Instructions for the task
Take the material below and extract the lines from the one with "Click the 3.6M views counter" through the one with "Given: Open thumbnail", word for word, without pictures.

Dataset excerpts
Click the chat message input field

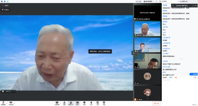click(x=180, y=80)
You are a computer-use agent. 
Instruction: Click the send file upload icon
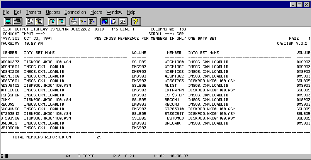coord(53,21)
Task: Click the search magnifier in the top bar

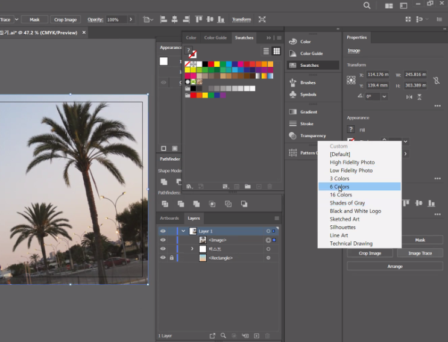Action: tap(367, 5)
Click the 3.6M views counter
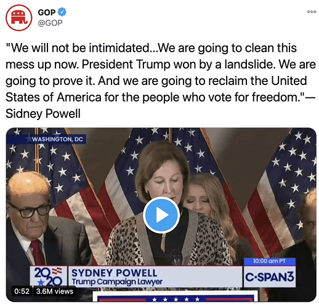319x308 pixels. (55, 291)
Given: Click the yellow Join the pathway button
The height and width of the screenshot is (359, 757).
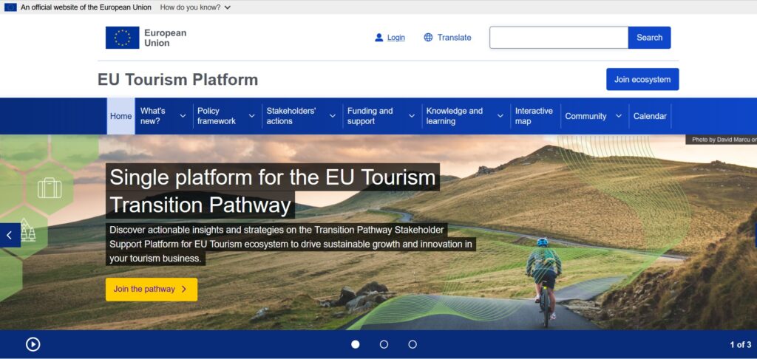Looking at the screenshot, I should tap(151, 290).
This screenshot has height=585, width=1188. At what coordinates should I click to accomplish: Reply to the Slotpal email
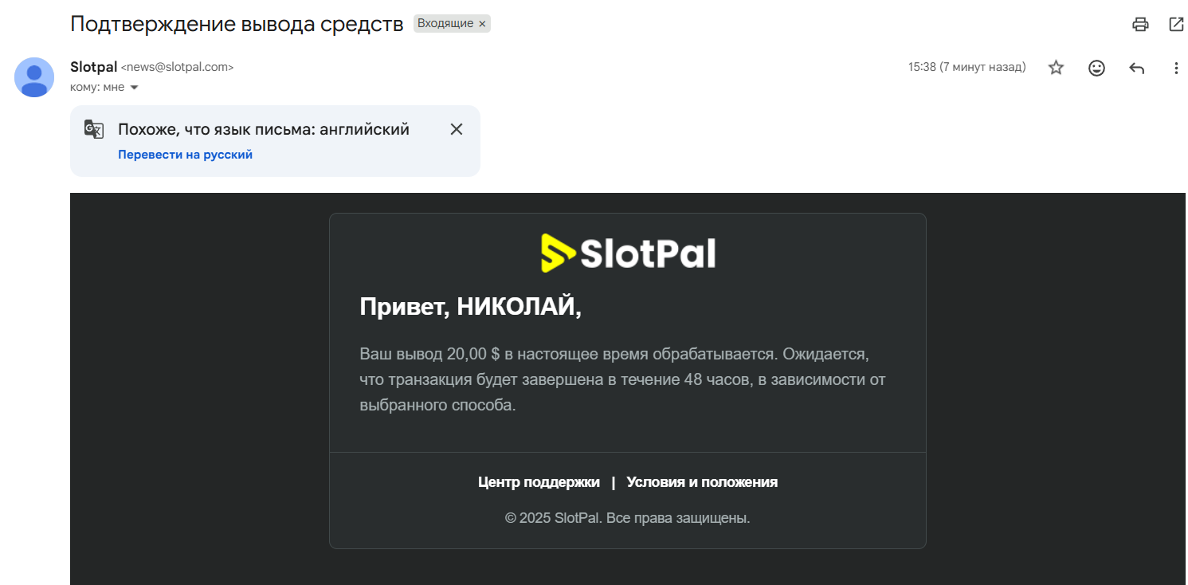pyautogui.click(x=1137, y=68)
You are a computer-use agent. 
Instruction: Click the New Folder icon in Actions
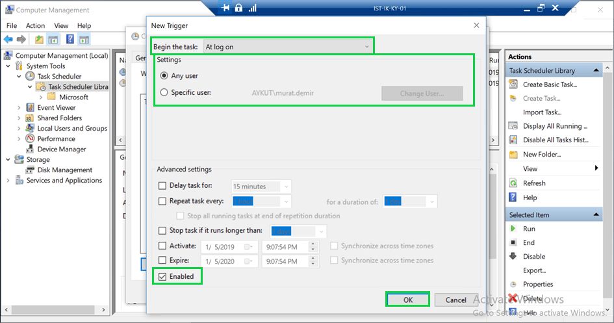pyautogui.click(x=513, y=155)
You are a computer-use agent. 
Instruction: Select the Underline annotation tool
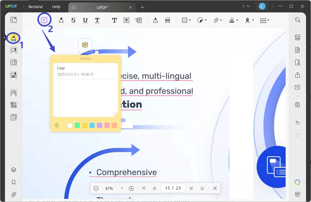(85, 20)
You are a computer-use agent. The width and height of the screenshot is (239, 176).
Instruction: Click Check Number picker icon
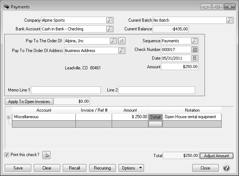pyautogui.click(x=195, y=50)
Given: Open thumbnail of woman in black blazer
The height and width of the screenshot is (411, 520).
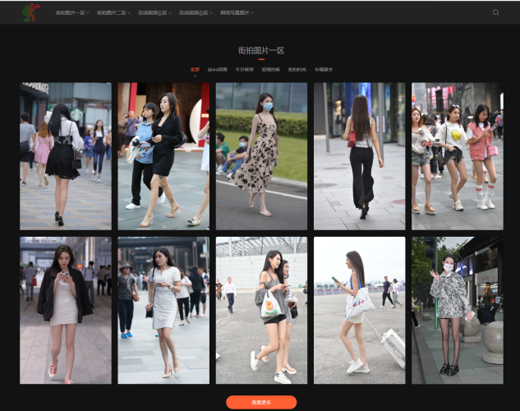Looking at the screenshot, I should point(65,310).
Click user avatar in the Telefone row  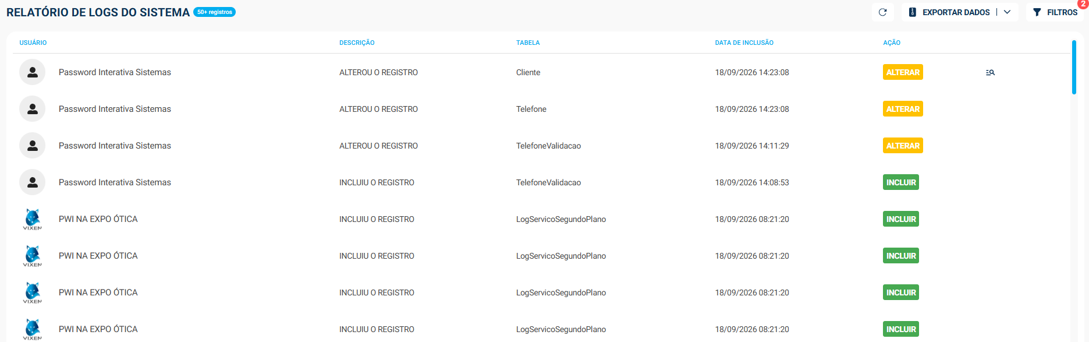pyautogui.click(x=33, y=109)
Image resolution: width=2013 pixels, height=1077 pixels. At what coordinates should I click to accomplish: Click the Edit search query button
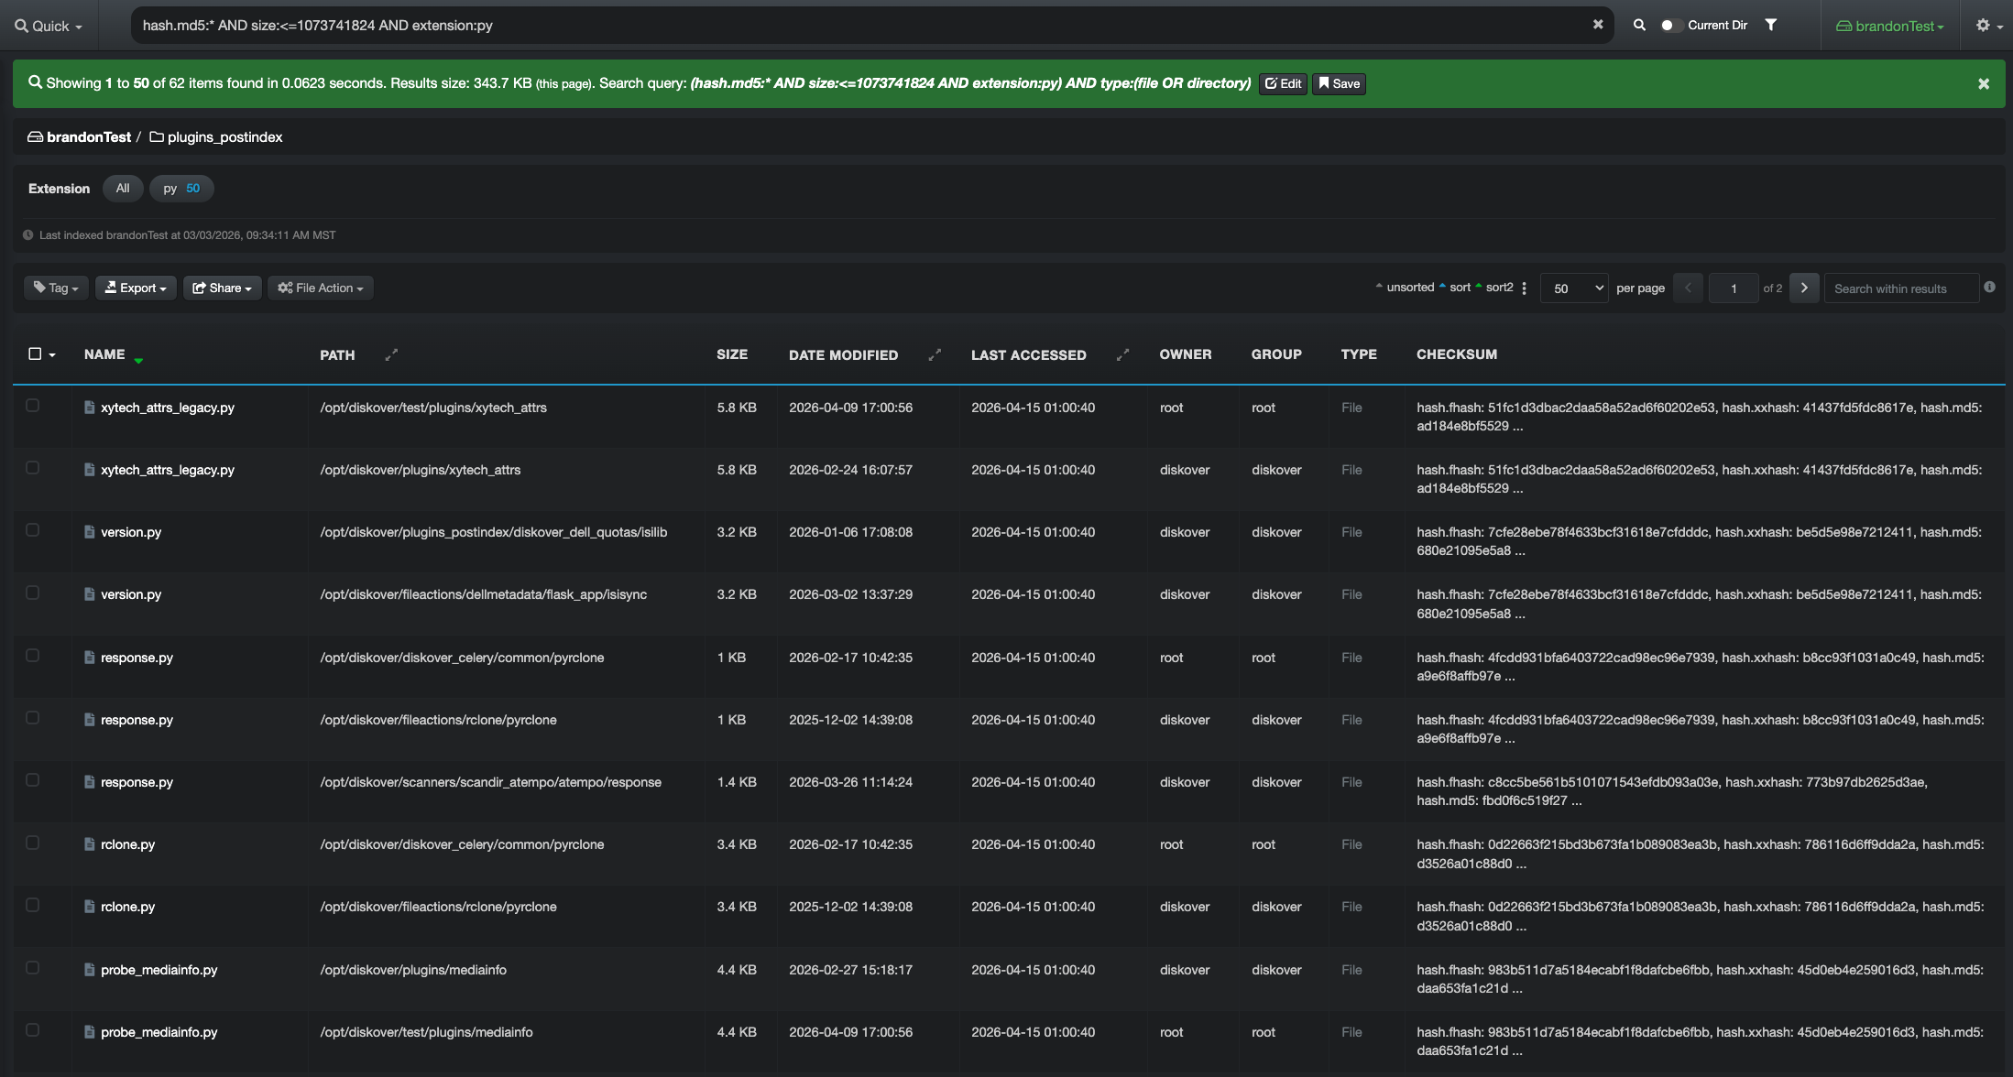1283,83
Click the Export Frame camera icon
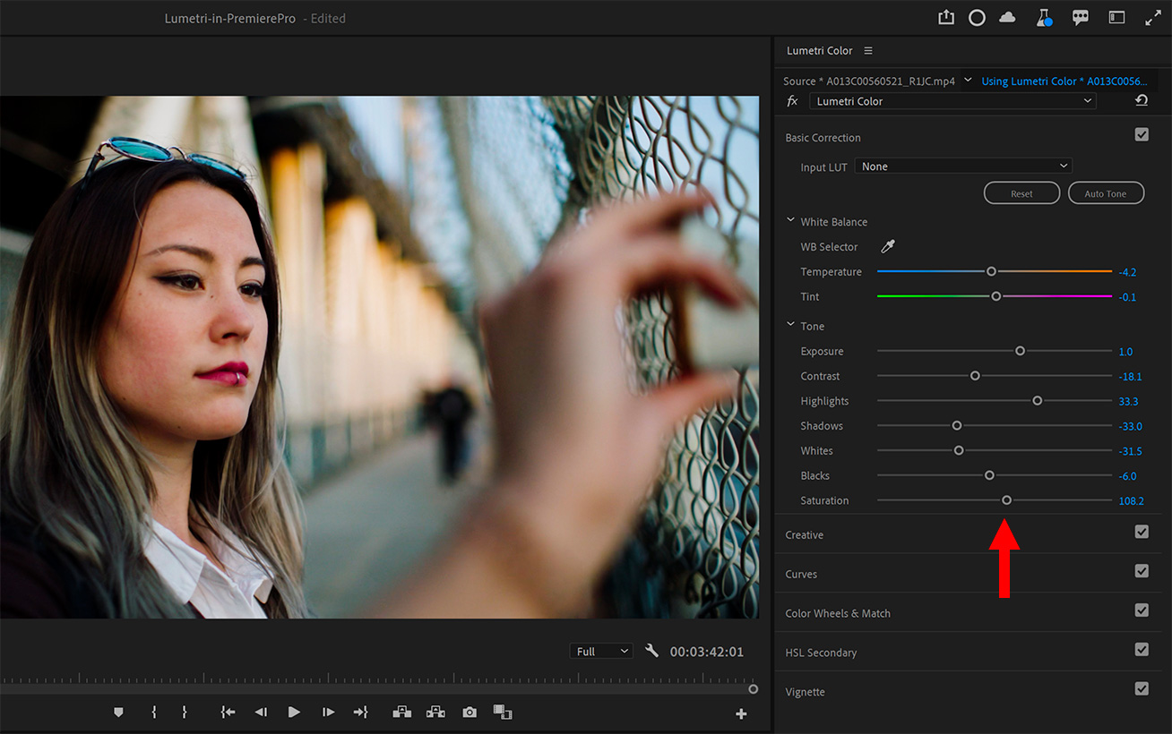The height and width of the screenshot is (734, 1172). 470,713
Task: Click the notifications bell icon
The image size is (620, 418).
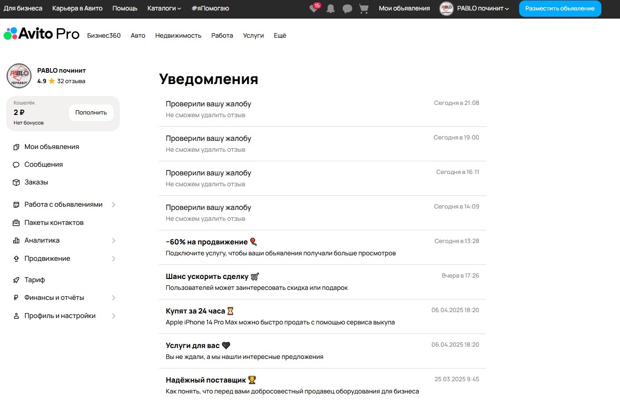Action: click(x=331, y=9)
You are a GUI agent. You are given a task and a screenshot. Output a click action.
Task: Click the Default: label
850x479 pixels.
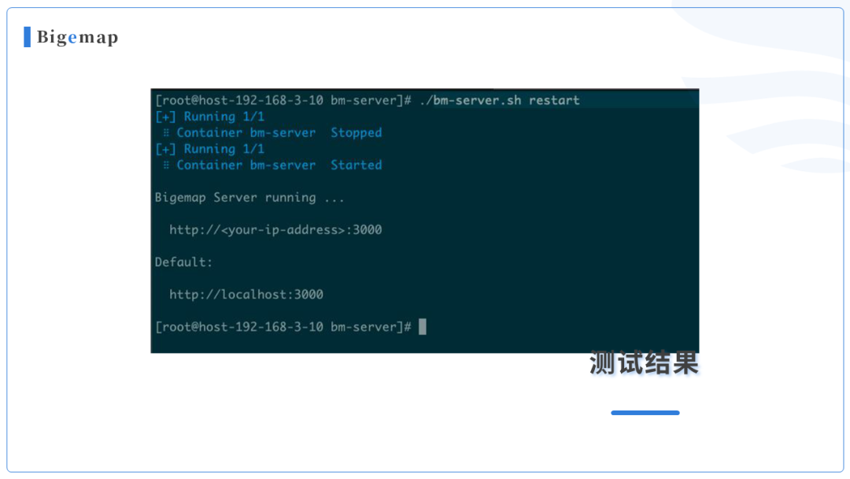tap(183, 262)
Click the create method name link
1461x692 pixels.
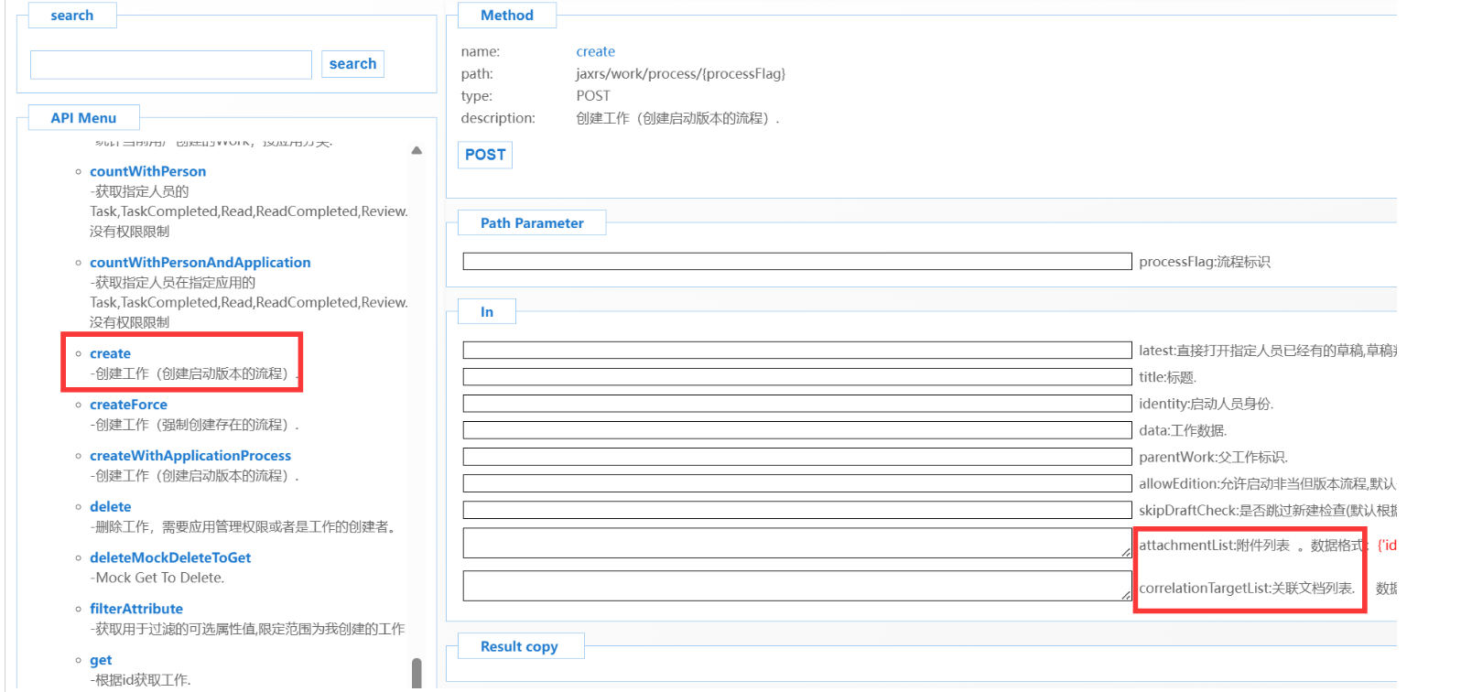click(x=595, y=52)
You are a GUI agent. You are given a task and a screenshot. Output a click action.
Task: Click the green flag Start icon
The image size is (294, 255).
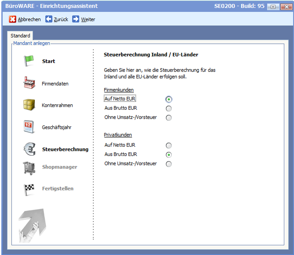click(29, 61)
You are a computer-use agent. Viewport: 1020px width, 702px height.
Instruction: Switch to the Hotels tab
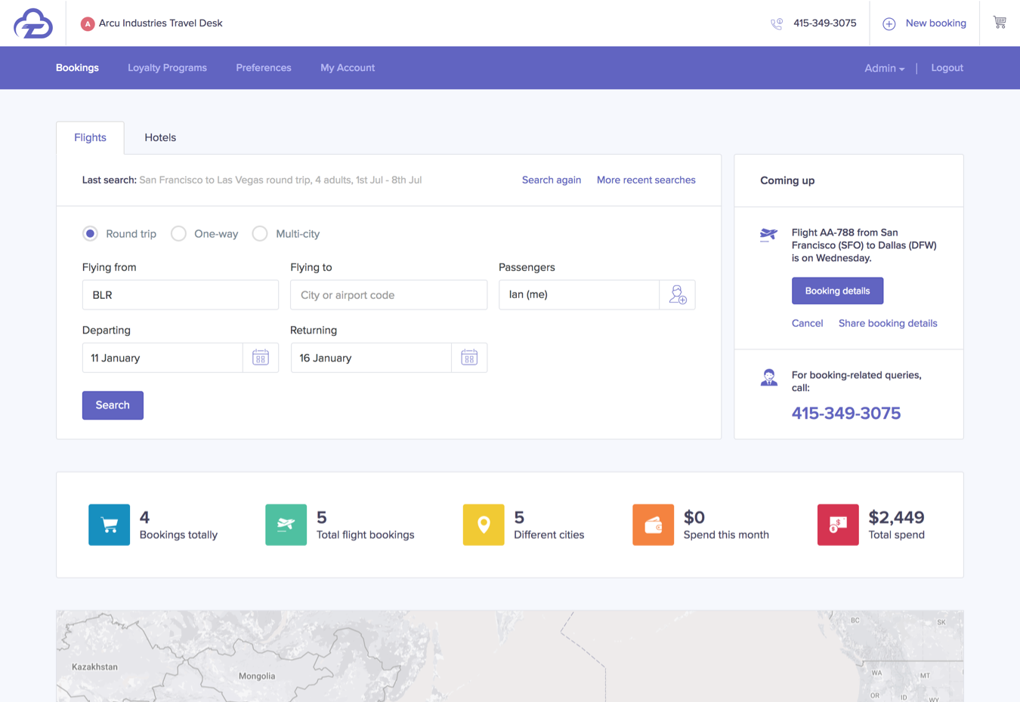coord(160,137)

Your solution
Click the 3.6M views counter
319x308 pixels. (55, 291)
Given: Click the yellow Join the pathway button
The height and width of the screenshot is (359, 757).
Looking at the screenshot, I should tap(151, 290).
This screenshot has height=585, width=1188. At what coordinates should I click to accomplish: Reply to the Slotpal email
pyautogui.click(x=1137, y=68)
You are a computer-use agent. 
Instruction: Click the New Folder icon in Actions
pyautogui.click(x=513, y=155)
You are a computer-use agent. 
Instruction: Select the Underline annotation tool
(85, 20)
You are a computer-use agent. The width and height of the screenshot is (239, 176).
Instruction: Click Check Number picker icon
pyautogui.click(x=195, y=50)
Given: Open thumbnail of woman in black blazer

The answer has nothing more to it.